Start Text to read
With 9/11, he found himself uniquely placed to try to shape mutually beneficial relationships between his two worlds. As U.S. Ambassador to Afghanistan and Iraq, he helped craft two constitutions and forge governing coalitions. As U.S. Ambassador to the UN, he used his unique personal diplomacy to advance U.S. interests and values. In The Envoy, Khalilzad details his experiences under three presidential administrations with candid behind-the-scenes insights. He argues that America needs an intelligent, effective foreign policy informed by long-term thinking and supported by bipartisan commitment.
Part memoir, part record of a political insider, and part incisive analysis of the current Middle East, The Envoy arrives in time for foreign policy discussions leading up to the 2016 election.
PUBLISHERS WEEKLY
This diplomatic autobiography from the highest-ranking Muslim diplomat in President George W. Bush's administration reflects a mix of subtle, nuanced thinking and apparent disingenuousness. Khalilzad, who was born in Afghanistan, received his doctorate from the University of Chicago, where his adviser told him that in strategic diplomacy, "Mirror imaging projecting our way of thinking onto others was a surefire way to misread an opponent." While avoiding that paradigm served him well at the RAND Corporation, think-tank logic ran up against dogmatic policies in the Bush White House after the 9/11 terrorist attacks. The book displays Khalilzad's knowledge and agility as a senior National Security Council staffer who worked on post-Taliban Afghanistan policy and, as of December 2002, served as Bush's "special presidential envoy" to the Iraqi opposition. However, it's difficult to reconcile his accounts of scoring tactical successes with difficult counterparts, such as former Afghan president Hamid Kharzai, with the sorry results of American military intervention and postwar influence in the Middle East. While Khalilzad never directly criticizes Bush, he does suggest that the president's thinking was often simplistic, and his observation that "the United States fell far short of its aspirations in Afghanistan and Iraq" runs counter to the company-man tone otherwise found throughout the book.
End Text to read
-- Instruction a --
Render a portion of the records as a Markdown table with the columns Row and Line, one row per line and blank lines omitted. Begin at the line in the records that contains "Task: Click the Rated A by TÜV SÜD caption" and stop after the line that contains "point(29,155)".
Start Entries provided
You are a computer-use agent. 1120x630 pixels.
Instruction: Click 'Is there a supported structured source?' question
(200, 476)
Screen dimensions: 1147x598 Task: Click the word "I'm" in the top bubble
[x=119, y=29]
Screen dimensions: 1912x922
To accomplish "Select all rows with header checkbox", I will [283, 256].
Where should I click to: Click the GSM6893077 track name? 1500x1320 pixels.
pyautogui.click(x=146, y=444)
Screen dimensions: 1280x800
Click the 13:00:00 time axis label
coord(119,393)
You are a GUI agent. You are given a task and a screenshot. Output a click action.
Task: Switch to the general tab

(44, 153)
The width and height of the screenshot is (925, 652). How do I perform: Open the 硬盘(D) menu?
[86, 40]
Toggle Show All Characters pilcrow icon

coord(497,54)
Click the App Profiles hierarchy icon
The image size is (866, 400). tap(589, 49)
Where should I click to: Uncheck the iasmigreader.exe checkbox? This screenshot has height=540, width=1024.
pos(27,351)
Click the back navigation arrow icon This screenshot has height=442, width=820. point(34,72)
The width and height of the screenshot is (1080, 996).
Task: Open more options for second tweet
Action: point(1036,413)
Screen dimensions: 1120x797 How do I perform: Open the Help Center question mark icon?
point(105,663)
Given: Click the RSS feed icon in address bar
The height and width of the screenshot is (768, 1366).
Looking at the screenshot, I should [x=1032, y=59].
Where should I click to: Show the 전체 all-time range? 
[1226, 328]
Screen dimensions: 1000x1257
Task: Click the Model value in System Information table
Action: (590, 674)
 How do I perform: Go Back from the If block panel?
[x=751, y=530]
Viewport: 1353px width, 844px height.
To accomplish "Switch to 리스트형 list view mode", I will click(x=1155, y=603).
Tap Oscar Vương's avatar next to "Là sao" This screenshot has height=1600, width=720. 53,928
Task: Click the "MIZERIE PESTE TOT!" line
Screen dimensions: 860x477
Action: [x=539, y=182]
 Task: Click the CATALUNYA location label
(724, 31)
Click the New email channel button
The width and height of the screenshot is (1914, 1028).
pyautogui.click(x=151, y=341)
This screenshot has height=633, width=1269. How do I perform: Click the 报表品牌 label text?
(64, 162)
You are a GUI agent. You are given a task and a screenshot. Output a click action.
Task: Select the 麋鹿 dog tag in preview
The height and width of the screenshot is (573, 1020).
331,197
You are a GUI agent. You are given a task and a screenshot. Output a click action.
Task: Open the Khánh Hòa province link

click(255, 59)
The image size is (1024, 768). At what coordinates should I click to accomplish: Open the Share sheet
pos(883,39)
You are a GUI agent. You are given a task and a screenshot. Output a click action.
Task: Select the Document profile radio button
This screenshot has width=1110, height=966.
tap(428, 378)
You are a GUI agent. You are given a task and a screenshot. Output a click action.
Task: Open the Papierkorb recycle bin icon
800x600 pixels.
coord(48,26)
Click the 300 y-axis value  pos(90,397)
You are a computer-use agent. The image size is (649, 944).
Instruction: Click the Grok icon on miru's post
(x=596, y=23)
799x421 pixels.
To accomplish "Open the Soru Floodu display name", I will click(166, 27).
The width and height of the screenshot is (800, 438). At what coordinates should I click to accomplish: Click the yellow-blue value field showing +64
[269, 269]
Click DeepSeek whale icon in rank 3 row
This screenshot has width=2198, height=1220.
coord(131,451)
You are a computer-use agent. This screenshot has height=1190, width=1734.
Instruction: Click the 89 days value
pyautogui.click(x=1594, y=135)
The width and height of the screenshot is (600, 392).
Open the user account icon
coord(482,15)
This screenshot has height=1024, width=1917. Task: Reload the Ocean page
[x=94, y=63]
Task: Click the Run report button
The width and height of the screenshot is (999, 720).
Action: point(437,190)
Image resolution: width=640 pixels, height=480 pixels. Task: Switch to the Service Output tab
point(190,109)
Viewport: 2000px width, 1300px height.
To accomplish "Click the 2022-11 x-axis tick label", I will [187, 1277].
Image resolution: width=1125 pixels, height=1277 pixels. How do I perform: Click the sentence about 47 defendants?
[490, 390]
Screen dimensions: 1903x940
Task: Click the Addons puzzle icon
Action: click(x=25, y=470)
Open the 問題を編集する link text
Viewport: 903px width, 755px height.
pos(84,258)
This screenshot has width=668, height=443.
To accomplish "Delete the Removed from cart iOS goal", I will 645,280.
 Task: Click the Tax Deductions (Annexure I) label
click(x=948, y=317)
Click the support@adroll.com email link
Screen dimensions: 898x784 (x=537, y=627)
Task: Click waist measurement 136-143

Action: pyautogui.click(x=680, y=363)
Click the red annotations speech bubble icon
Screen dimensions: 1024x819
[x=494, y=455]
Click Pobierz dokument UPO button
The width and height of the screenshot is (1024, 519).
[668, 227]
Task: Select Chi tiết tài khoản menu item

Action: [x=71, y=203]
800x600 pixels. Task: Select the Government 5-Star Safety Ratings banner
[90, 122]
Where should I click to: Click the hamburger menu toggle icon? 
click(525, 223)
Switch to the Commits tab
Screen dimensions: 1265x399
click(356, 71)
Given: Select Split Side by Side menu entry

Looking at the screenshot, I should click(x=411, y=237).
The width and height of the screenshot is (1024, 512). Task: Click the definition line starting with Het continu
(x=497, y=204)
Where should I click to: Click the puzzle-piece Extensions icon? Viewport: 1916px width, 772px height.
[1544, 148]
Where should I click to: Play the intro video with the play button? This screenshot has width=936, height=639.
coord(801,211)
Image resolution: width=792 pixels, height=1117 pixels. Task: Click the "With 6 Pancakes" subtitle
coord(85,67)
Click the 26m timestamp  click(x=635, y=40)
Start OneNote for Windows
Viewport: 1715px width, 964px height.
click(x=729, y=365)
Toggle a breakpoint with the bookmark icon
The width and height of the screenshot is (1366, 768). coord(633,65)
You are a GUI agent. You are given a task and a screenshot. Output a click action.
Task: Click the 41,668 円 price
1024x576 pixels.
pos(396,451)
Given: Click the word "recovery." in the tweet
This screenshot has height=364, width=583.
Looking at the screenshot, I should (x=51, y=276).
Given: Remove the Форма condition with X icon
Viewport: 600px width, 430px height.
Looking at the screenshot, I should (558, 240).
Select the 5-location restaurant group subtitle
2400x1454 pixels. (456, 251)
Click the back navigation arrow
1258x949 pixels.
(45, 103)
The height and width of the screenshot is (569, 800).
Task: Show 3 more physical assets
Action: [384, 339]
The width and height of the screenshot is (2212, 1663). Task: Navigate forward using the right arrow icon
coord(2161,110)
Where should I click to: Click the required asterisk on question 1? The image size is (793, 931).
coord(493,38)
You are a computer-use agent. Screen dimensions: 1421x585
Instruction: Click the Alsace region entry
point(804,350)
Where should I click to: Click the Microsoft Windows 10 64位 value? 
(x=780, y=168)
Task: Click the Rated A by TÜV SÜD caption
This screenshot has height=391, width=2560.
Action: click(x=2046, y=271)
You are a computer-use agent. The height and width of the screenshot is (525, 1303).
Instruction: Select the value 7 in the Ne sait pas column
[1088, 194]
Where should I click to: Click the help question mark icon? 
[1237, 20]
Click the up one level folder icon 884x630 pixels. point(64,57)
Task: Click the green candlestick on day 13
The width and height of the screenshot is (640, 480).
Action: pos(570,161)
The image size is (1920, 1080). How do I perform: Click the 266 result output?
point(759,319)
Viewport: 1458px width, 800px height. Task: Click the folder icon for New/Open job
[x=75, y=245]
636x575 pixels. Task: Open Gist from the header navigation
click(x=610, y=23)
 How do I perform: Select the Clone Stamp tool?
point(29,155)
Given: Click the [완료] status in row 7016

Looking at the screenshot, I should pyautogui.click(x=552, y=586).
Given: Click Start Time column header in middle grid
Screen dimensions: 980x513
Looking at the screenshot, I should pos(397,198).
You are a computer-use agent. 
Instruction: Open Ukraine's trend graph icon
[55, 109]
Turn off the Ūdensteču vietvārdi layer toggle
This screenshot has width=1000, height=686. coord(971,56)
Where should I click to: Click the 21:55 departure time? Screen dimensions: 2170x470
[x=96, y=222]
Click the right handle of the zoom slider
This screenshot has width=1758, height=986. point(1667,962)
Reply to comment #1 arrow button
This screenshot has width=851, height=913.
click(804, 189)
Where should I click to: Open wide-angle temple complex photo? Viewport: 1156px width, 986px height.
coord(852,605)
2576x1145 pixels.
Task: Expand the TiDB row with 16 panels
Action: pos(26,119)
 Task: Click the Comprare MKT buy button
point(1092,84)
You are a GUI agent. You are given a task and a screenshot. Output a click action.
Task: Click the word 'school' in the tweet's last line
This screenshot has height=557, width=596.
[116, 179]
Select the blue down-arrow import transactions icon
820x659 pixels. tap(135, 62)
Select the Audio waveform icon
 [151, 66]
End Entries provided
-- Instruction b --
From the passage about The Envoy, print the span that begins at the words "With 9/11, he" and stops after the words "by bipartisan commitment.".

-- Written reply a --
| Row | Line |
|---|---|
| 1 | Task: Click the Rated A by TÜV SÜD caption |
| 2 | This screenshot has height=391, width=2560. |
| 3 | Action: click(x=2046, y=271) |
| 4 | You are a computer-use agent. The height and width of the screenshot is (525, 1303). |
| 5 | Instruction: Select the value 7 in the Ne sait pas column |
| 6 | [1088, 194] |
| 7 | Where should I click to: Click the help question mark icon?  |
| 8 | [1237, 20] |
| 9 | Click the up one level folder icon 884x630 pixels. point(64,57) |
| 10 | Task: Click the green candlestick on day 13 |
| 11 | The width and height of the screenshot is (640, 480). |
| 12 | Action: pos(570,161) |
| 13 | The image size is (1920, 1080). How do I perform: Click the 266 result output? |
| 14 | point(759,319) |
| 15 | Viewport: 1458px width, 800px height. Task: Click the folder icon for New/Open job |
| 16 | [x=75, y=245] |
| 17 | 636x575 pixels. Task: Open Gist from the header navigation |
| 18 | click(x=610, y=23) |
| 19 |  How do I perform: Select the Clone Stamp tool? |
| 20 | point(29,155) |

-- Written reply b --
With 9/11, he found himself uniquely placed to try to shape mutually beneficial relationships between his two worlds. As U.S. Ambassador to Afghanistan and Iraq, he helped craft two constitutions and forge governing coalitions. As U.S. Ambassador to the UN, he used his unique personal diplomacy to advance U.S. interests and values. In The Envoy, Khalilzad details his experiences under three presidential administrations with candid behind-the-scenes insights. He argues that America needs an intelligent, effective foreign policy informed by long-term thinking and supported by bipartisan commitment.